Some thought instantaneous communication should have helped resolve social problems, but the author points to Lewis Mumford's ideas about communication's "paradox" - basically, that the more people talk to each other, the more they disagree. The AP had existed 15 years prior to the Civil War, but it had not fostered an adequate enough understanding of regional differences to prevent conflict. Indeed, Blondheim argues, "The change in the speed and scope of political reporting accelerated escalation of the sectional issue… Ultimately, rapid and intensive circulation of political statements nationwide made it impossible for the parties and candidates to say different things in different areas." Robert Wiebe may have described Americans as living in "island communities" at the start of the Gilded Age, in the late 19th century, but Blondheim argues that the telegraph began to expose people to more homogenized insights about the outside world once the Civil War and Reconstruction had come to pass. On one hand, we may say that the AP, being a monopoly that could easily impose a uniform slant on its reporting, meant there was very little choice available in terms of news. On the other hand, one could say that the telegraph and the AP made a greater number of political viewpoints available since the various parties' actual platforms were better known throughout the country than they had been in earlier years.
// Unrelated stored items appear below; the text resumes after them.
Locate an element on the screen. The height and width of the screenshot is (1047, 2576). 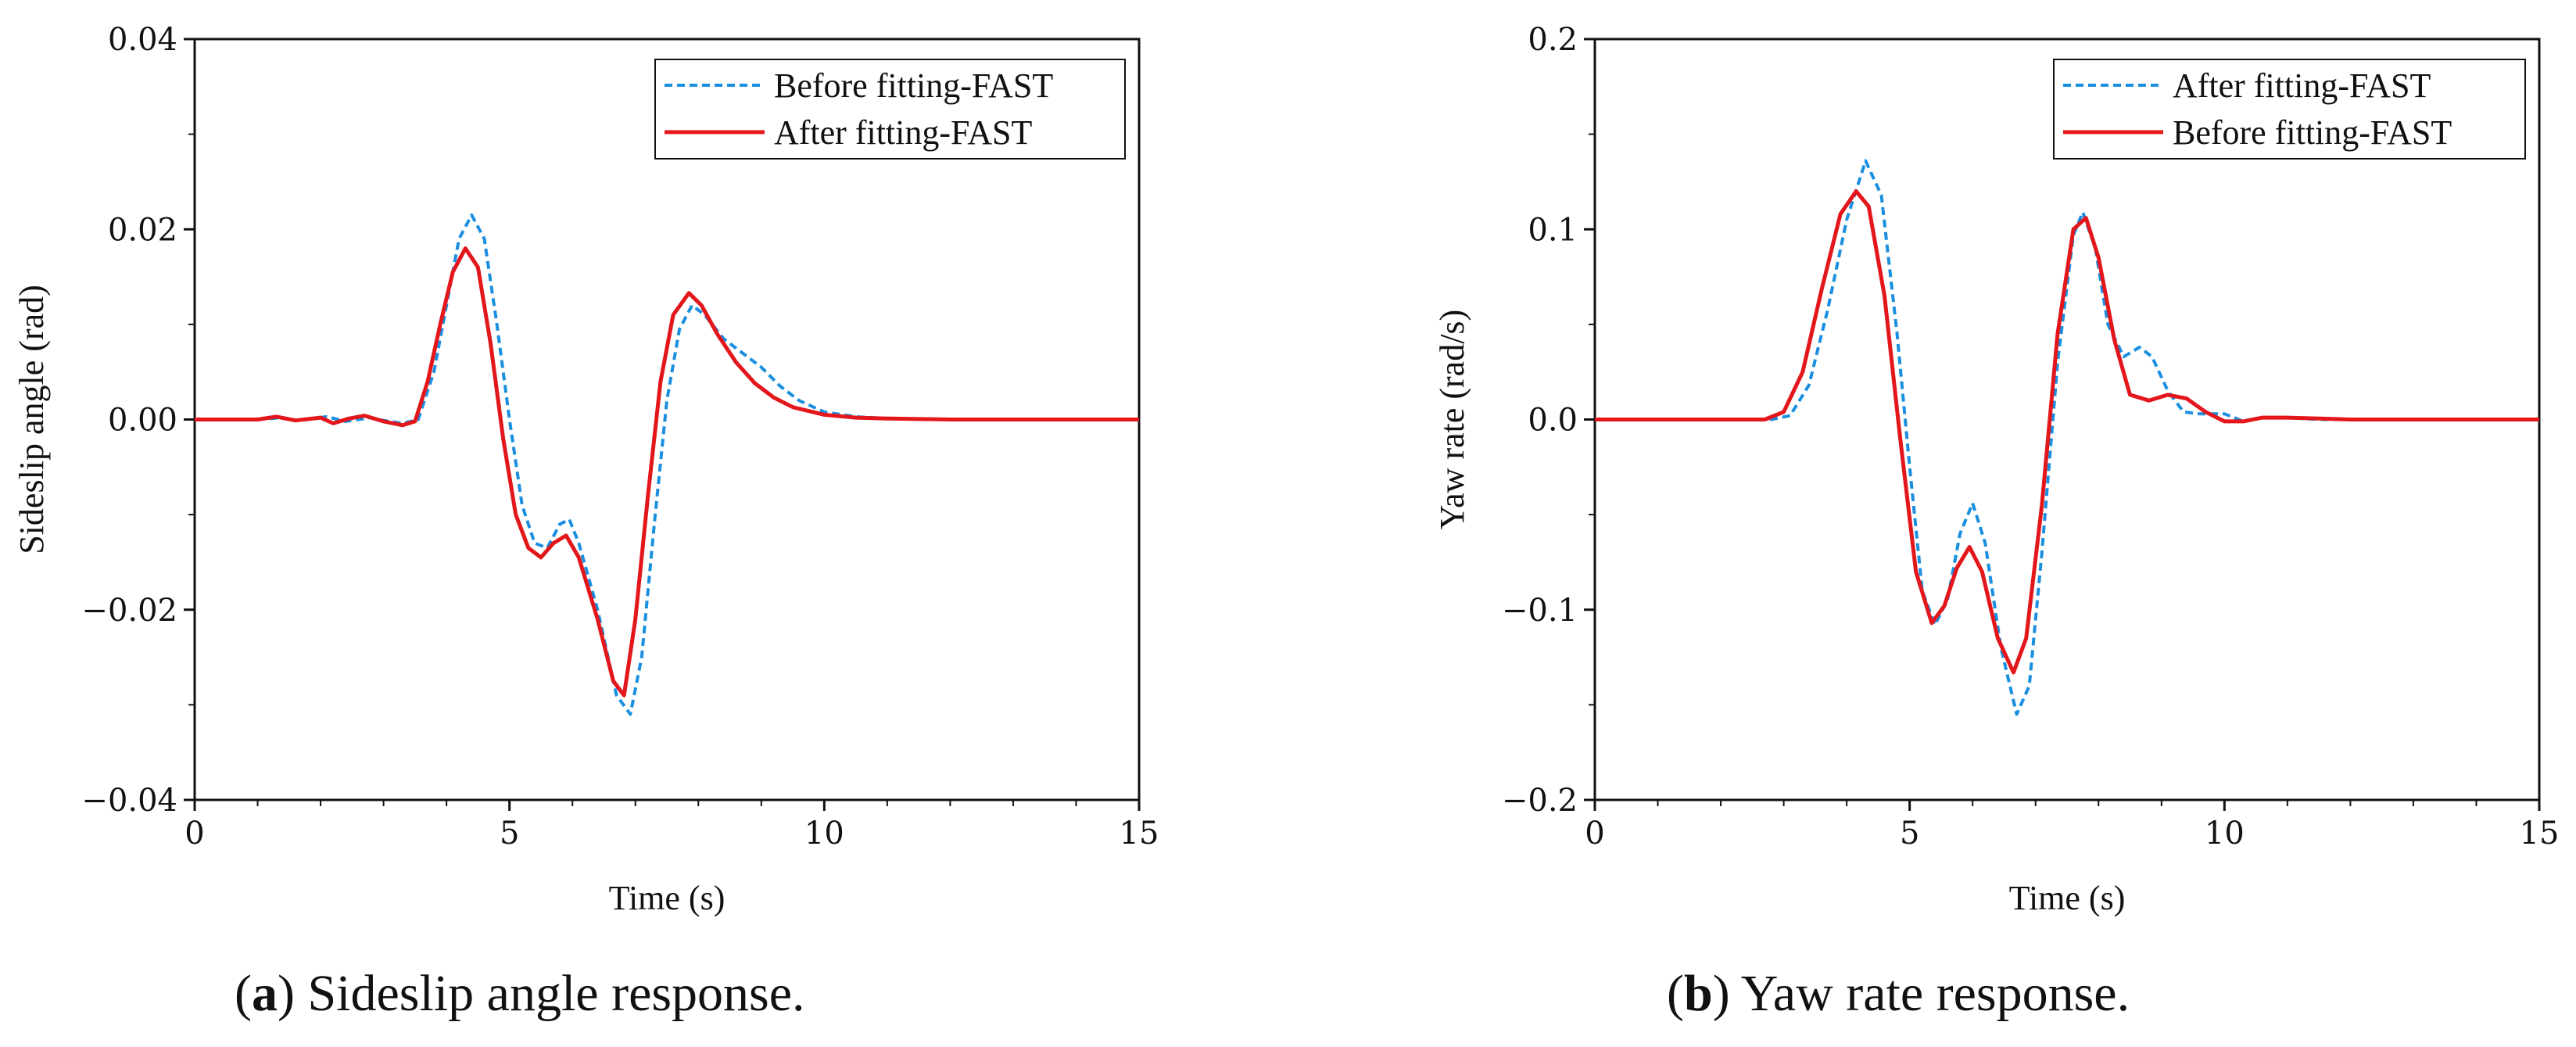
pa-legend-label-2: After fitting-FAST is located at coordinates (903, 132).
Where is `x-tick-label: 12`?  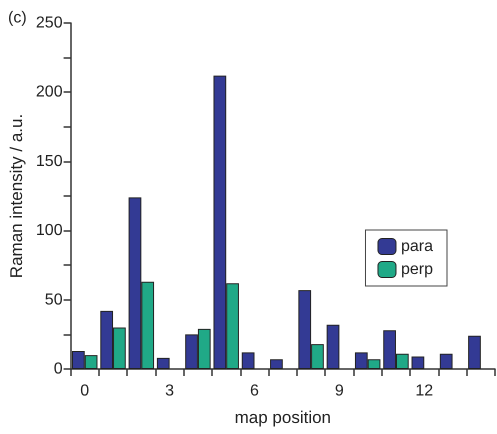
x-tick-label: 12 is located at coordinates (424, 391).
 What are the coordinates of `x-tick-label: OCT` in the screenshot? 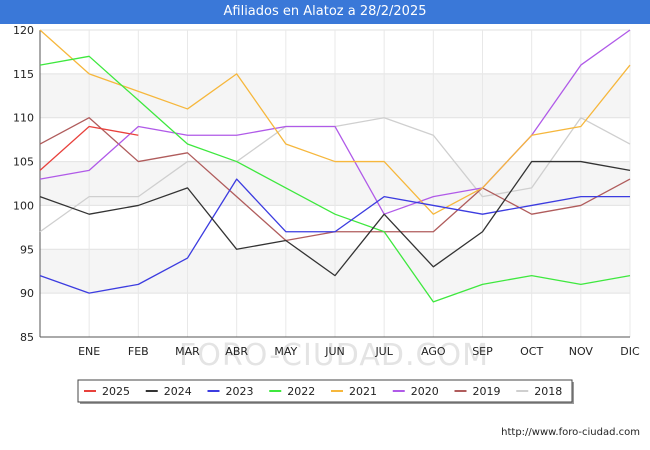 It's located at (532, 352).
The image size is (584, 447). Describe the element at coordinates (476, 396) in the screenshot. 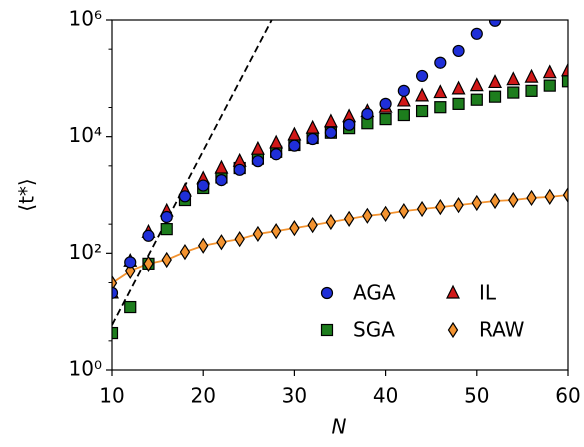

I see `x-tick-label: 50` at that location.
News over the Wires contains an argument about longer-term American political and social development. It makes a nice companion piece to Michael McGerr's The Decline of Popular Politics, which illustrates the shift from a classic nineteenth-century model of high voter turnout, intense partisanship, political machines, and pageantry, to a new politics characterized by "education" (intellectual arguments about policy, widely distributed), advertising, and sensational mass journalism. Blondheim sees the AP replacing the old partisan journalism with a new, "objective," rationalized, mass-market form of knowledge, lacking in regional curiosities. "The wire service was not a local institution," he notes. AP leaders emphasized facts, unjudged, and considered information to be a commodity like any other. Blondheim acknowledges that this regime of supposed neutrality tended to favor Republicans, business, and anti-labor politics, and may have influenced key elections along the way, but he does not account for how the intensely biased media institutions of distinctive personalities like Pulitzer and Hearst grew up alongside this so-called monopoly of singular general knowledge.